**Task data**

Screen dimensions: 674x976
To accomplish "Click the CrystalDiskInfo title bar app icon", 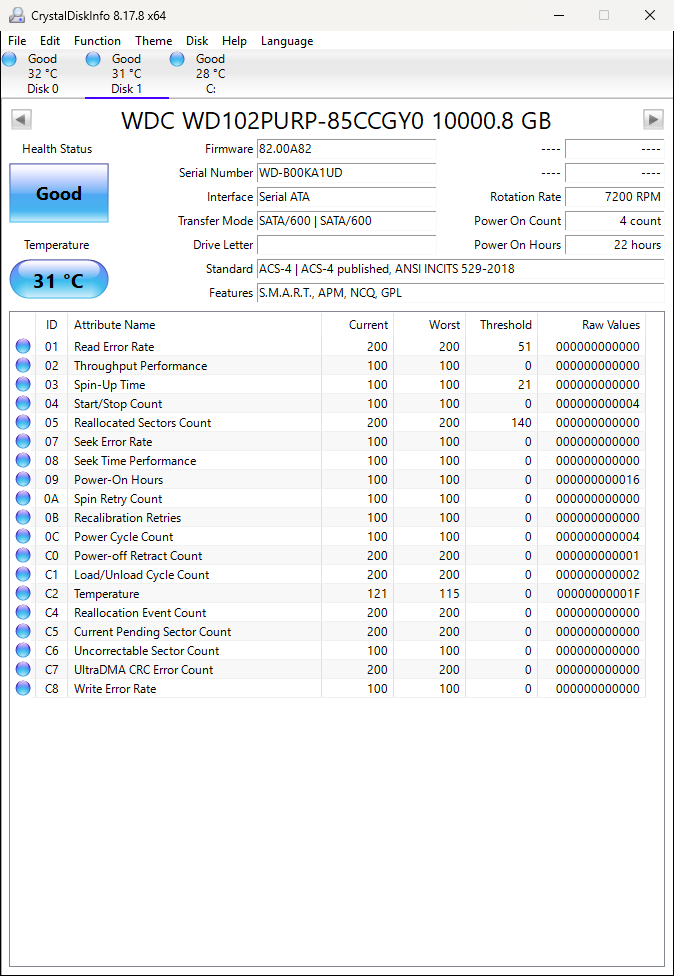I will tap(17, 15).
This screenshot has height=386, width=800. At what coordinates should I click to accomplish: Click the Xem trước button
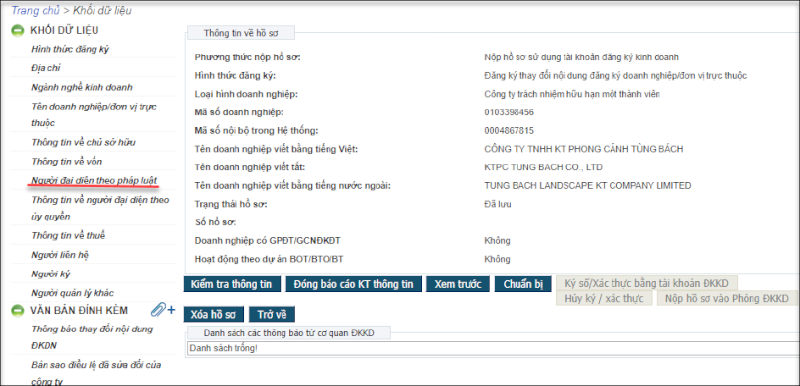(458, 284)

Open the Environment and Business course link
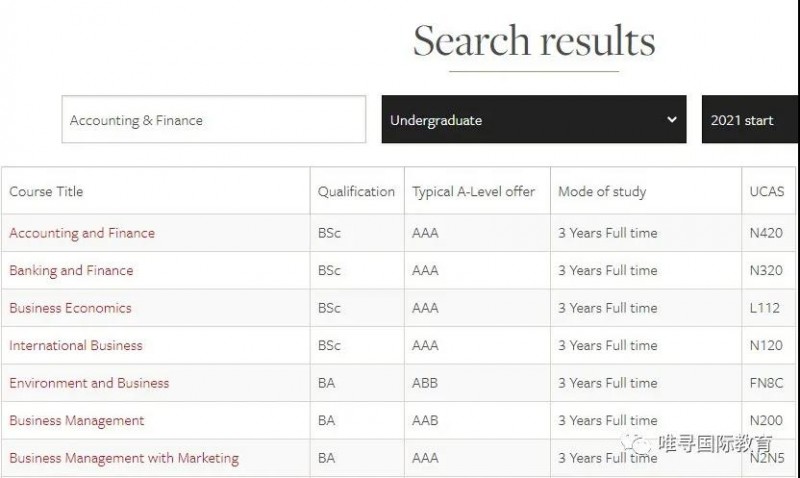(89, 383)
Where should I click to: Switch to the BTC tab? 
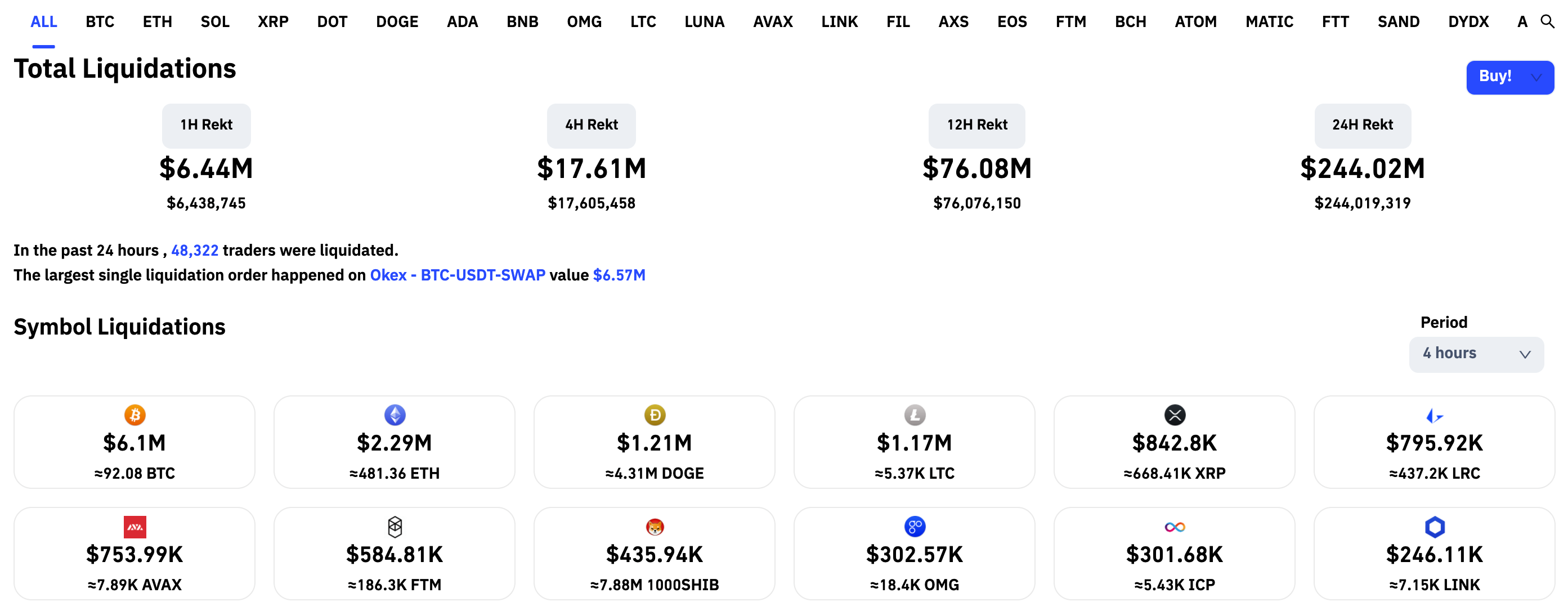(99, 21)
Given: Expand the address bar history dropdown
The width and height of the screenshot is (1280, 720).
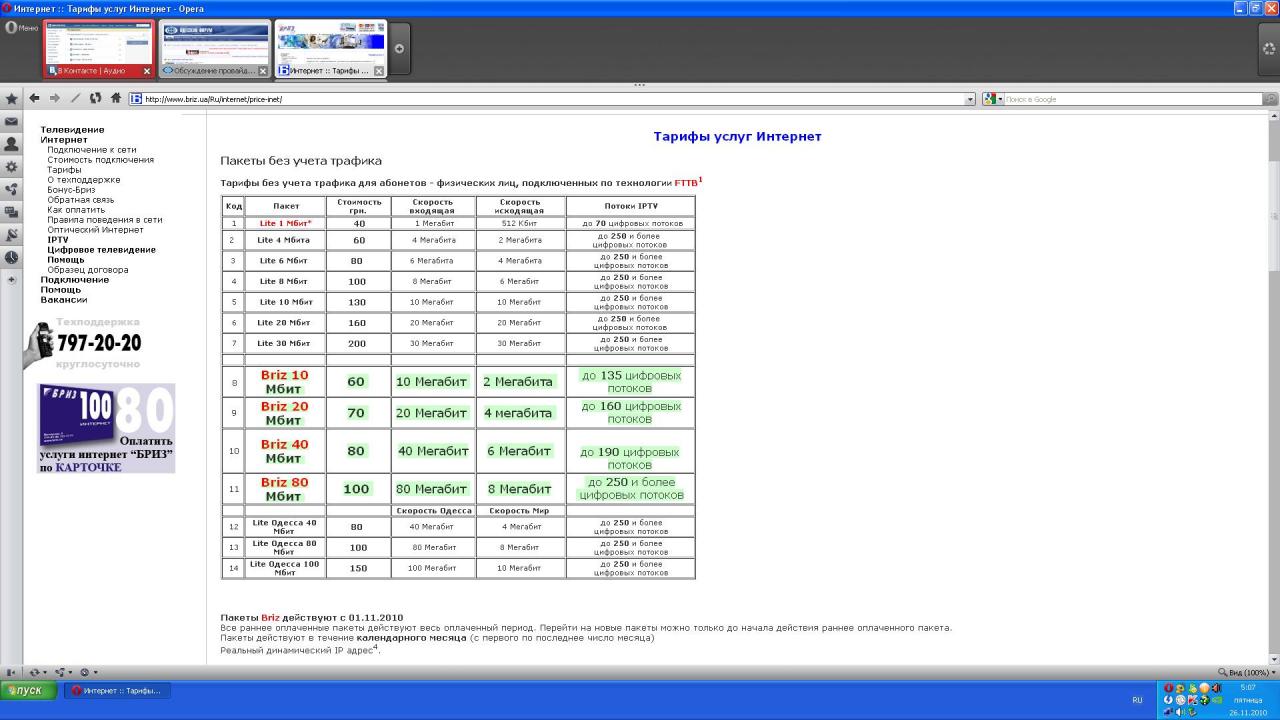Looking at the screenshot, I should click(x=969, y=99).
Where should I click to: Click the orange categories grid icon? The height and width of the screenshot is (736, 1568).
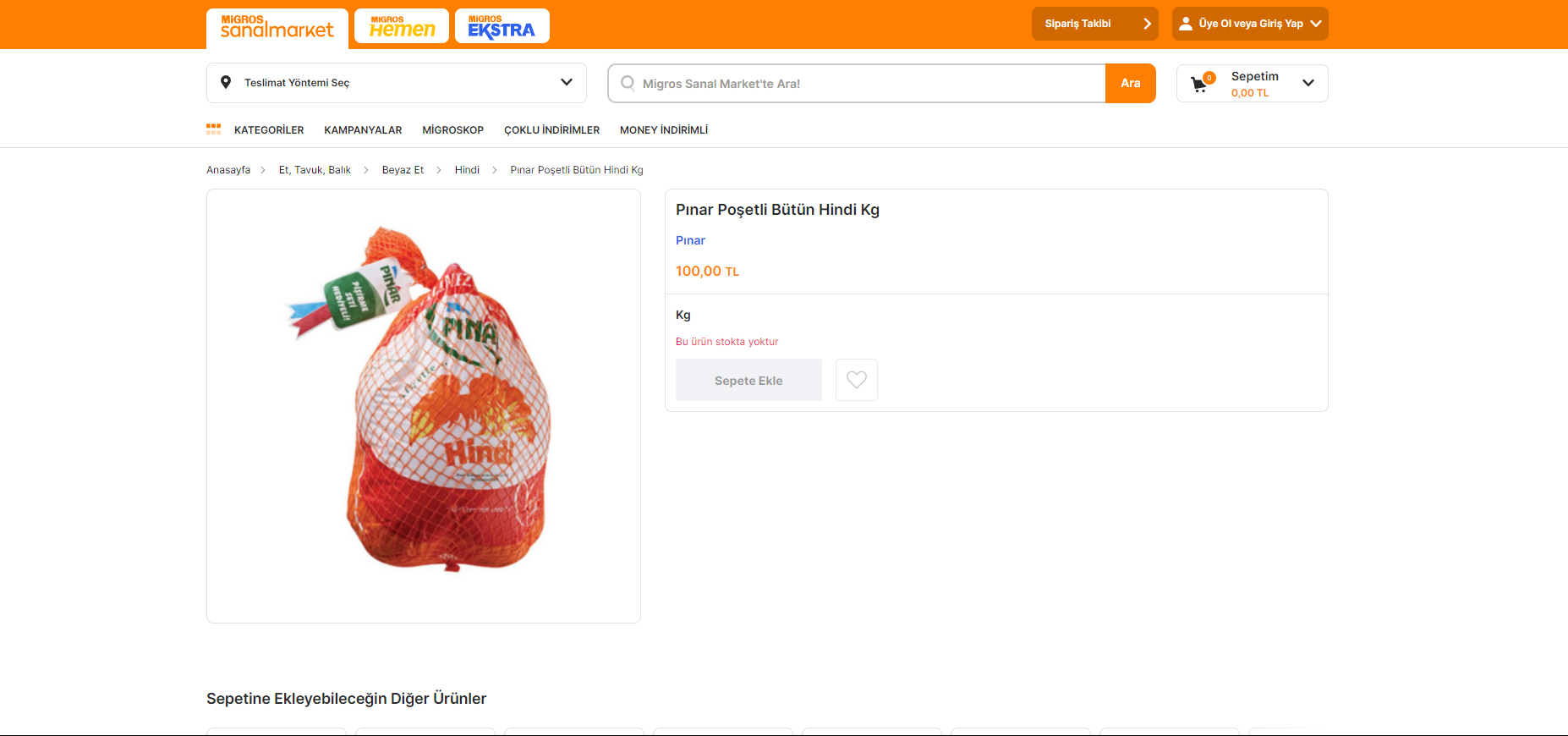tap(214, 129)
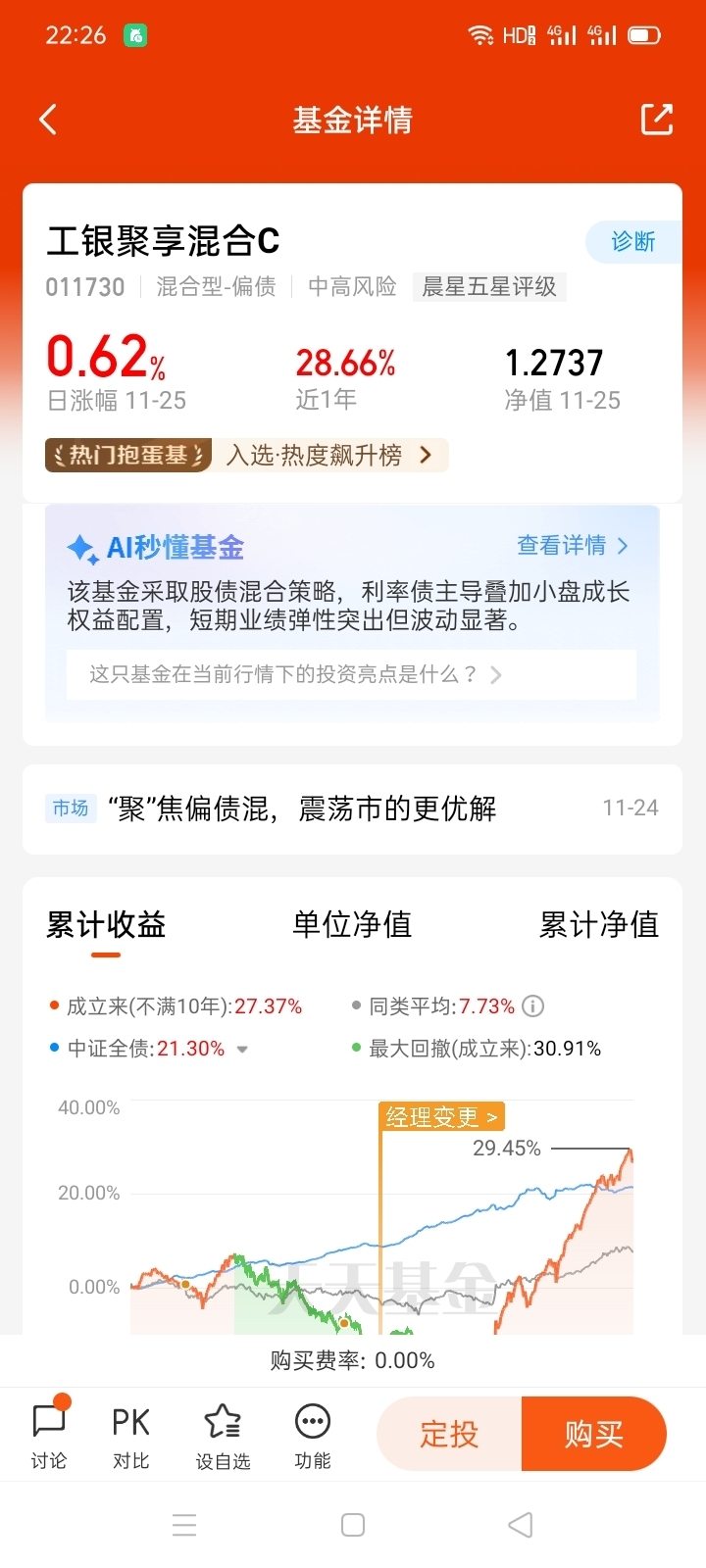Tap the PK 对比 compare icon
Screen dimensions: 706x1568
130,1435
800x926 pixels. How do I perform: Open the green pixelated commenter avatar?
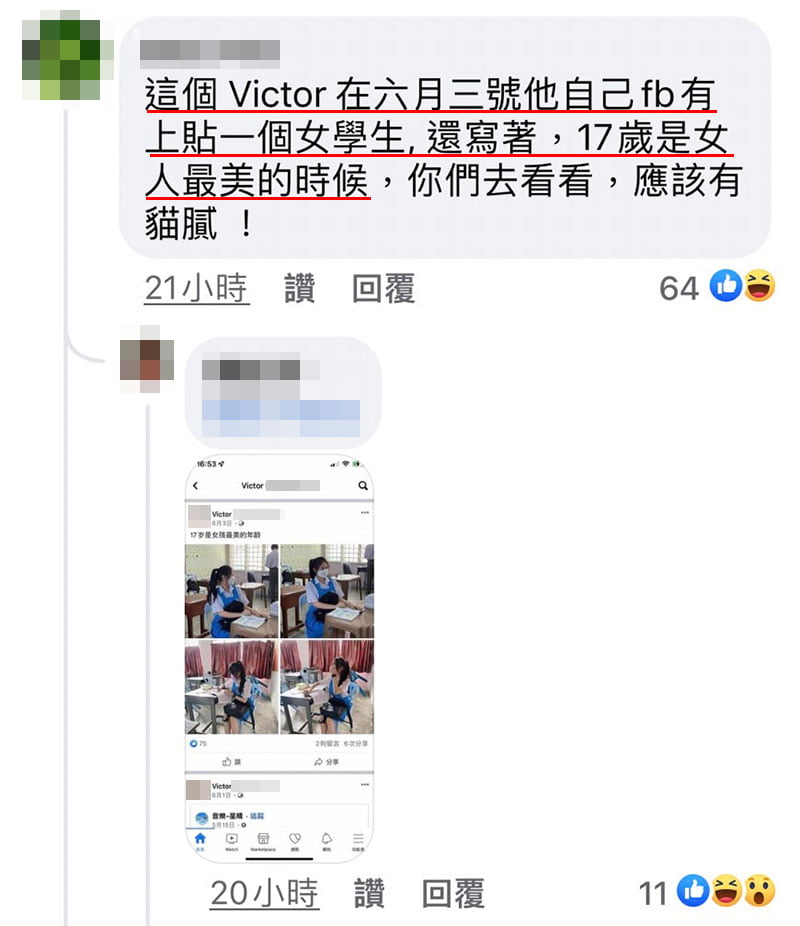pyautogui.click(x=68, y=54)
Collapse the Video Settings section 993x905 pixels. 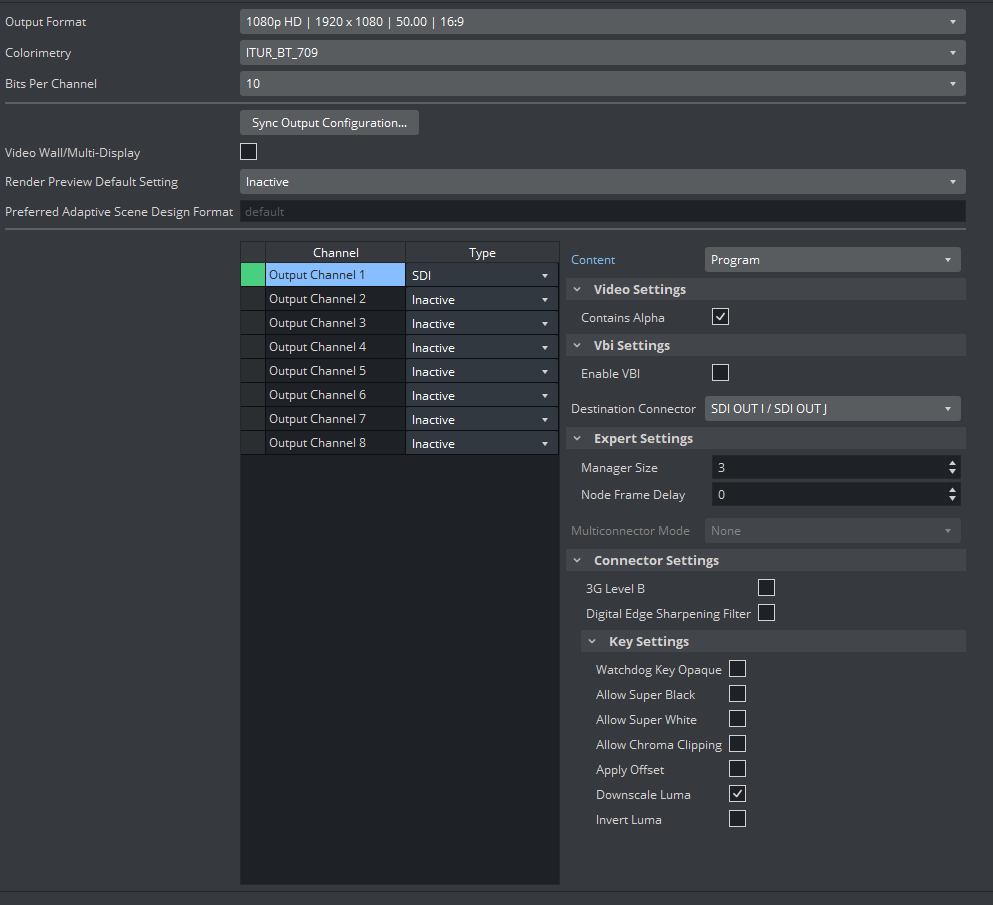point(577,290)
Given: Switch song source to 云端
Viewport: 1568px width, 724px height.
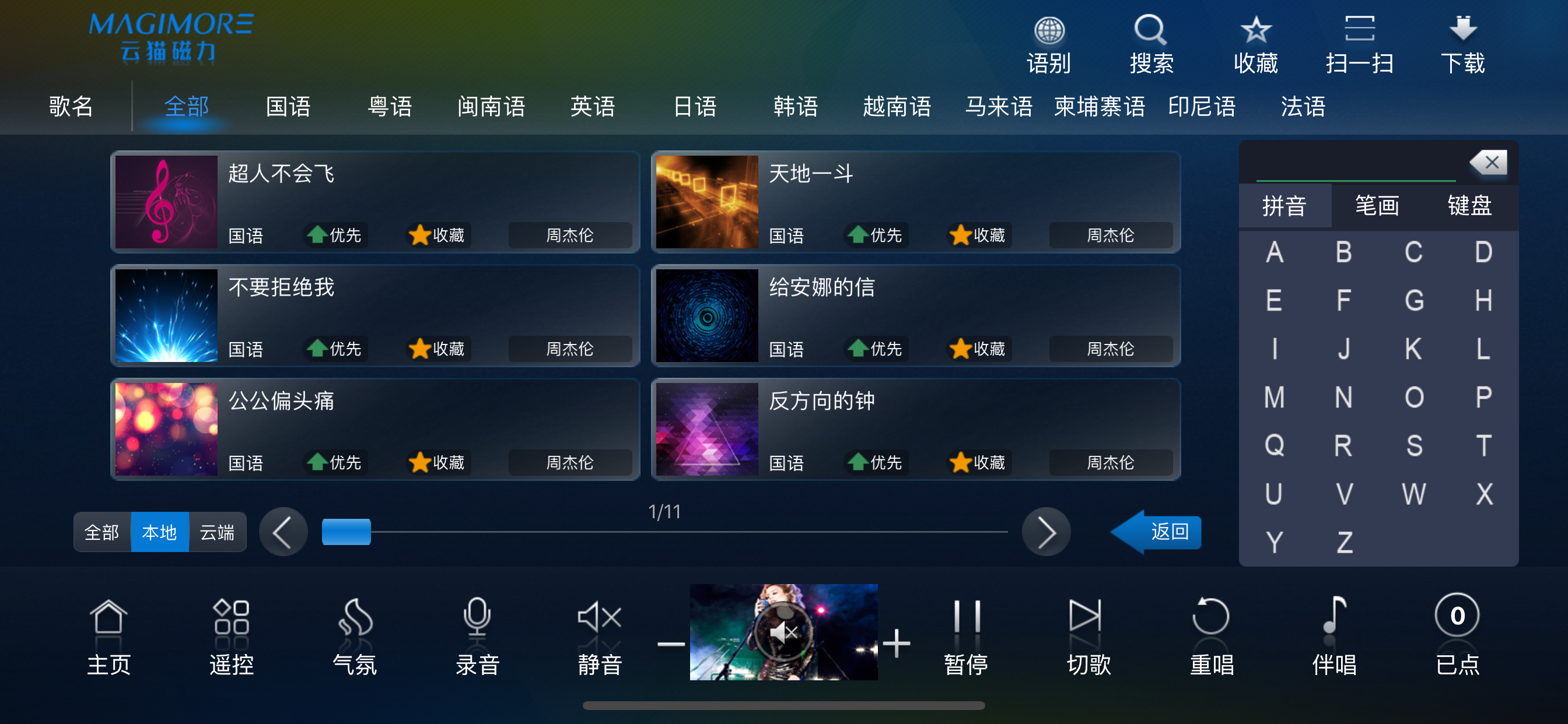Looking at the screenshot, I should point(218,532).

**Instructions for the task**
Express the part of the rows that opens with the line containing "Given: Switch song source to 云端" and closes with the last line of the rows as a numbered list, both ends included and blank lines omitted. Leave the pictures out of the answer.

**Correct output**
1. Given: Switch song source to 云端
2. Viewport: 1568px width, 724px height.
3. Looking at the screenshot, I should point(218,532).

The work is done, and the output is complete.